+++ Extract provided +++

My scientist partner Camilla Engblom and I have been talking, and we have both noted how our processes are similar in their slowness.
I’m an artist, and a fashion designer by vocation. I’ve never worked for a big company and preferred to oversee everything myself. I prefer that collections don’t come off the sewing table faster than I can personally witness them. Speed is not my concern, but effective integration is- fabric, design, function, utility, longevity.
Camilla explained to me that the current state of science in her field is very much the same way. There is a big push to publish ("publish or perish" is a common mantra) and results cannot come fast enough to compete for funding that is hard to come by. However, this desire for pushing research forward can make us outrun ourselves and make us unable to gauge the longevity of our own discoveries, their efficacy, or even truth. The nature of the work that she does is slow; one single experiment can take up to three months from start to finish! It requires close investigations that take a long time to physically gaze upon, manipulate, test, and develop.
That said, we recognize that we are similar in the ways in which we approach our disciplines. It’s not that we are physically slow (our days are filled to the brim!), but we are trying our darndest to be patient. And this patience is intended as a process of distilment in the hopes of a greater outcome, be it a solution, object, answer, or for these purposes, a runway look. Even in this collaboration, which is short in duration considering the scale of Camilla’s work. In short, patience, patience.
Here is one example that exemplifies this slow, but constantly evolving process and witnesses what appears to be nominal change but is, in effect, revolutionary. When we first began, Camilla had some images of her research, but they were a little difficult to imagine striking a runway look- to the inexperienced eye. I was challenged to strike up a visual response in textiles and form. In an effort to get conceptual, I reached towards my anthropological tendencies as a way to translate her information. It wasn’t as technical as we had hoped, but we remained patient.

+++ Records shown +++

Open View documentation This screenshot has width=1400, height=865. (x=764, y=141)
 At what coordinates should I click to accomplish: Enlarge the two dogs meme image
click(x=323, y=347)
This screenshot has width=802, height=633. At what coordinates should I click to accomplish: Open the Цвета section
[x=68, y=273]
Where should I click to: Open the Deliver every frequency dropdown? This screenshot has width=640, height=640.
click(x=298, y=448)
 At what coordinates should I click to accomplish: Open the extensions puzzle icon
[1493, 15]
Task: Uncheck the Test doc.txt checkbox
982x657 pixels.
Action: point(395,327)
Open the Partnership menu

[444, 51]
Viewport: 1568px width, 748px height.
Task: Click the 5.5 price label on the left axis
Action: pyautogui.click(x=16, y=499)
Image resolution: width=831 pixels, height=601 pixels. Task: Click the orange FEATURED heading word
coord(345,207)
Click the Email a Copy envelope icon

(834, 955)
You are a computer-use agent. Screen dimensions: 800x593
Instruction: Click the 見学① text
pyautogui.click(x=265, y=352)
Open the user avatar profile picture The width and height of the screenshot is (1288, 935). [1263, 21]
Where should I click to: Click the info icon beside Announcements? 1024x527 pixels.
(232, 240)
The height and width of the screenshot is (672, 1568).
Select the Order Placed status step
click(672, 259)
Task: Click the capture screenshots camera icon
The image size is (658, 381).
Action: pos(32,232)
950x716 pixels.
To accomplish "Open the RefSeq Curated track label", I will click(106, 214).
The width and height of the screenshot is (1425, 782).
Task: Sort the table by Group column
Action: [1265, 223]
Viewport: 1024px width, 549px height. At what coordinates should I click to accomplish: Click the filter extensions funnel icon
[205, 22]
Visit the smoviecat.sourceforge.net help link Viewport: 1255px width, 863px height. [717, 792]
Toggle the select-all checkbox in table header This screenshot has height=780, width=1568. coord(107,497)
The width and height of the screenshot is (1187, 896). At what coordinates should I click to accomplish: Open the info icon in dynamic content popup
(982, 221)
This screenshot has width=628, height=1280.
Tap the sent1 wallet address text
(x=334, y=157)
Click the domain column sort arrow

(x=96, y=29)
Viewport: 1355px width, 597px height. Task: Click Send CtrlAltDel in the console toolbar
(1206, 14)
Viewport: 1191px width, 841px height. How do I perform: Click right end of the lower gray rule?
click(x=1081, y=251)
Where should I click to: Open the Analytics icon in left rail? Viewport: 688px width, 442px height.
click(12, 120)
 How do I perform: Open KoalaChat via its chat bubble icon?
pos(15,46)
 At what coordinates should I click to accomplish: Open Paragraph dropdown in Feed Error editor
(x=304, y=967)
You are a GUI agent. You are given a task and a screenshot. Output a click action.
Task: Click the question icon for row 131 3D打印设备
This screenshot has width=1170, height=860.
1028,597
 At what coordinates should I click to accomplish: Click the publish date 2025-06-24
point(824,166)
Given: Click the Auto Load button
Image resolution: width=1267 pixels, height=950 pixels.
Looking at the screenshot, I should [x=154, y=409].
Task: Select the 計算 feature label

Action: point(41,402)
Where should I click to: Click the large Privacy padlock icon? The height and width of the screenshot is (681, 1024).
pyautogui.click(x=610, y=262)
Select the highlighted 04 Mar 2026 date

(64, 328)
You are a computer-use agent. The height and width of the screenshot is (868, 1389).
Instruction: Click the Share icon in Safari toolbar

+++

• **Task directions**: Pick up the essay on the slow pace of fashion design and scientific research, and continue it from its last sentence.

• **Output for this task**:
But then! One day, she accessed an imaging process that changed the whole situation- we were actually able to see where the cells that she studies are located! It reminded me immediately of starling murmuration, which, of course, could be a stunning effect in pattern and line and flow. This creative meandering was then inspired again by a new imaging process that uses fluorescence to isolate particular cells so they can be tracked. The visual is a spectrum of blues, yellows, and grays. A map! What a boon for Camilla’s research. And, to be quite frank, artists and designers absolutely love themselves some maps and diagrams, especially ones with color. Now we are on our way.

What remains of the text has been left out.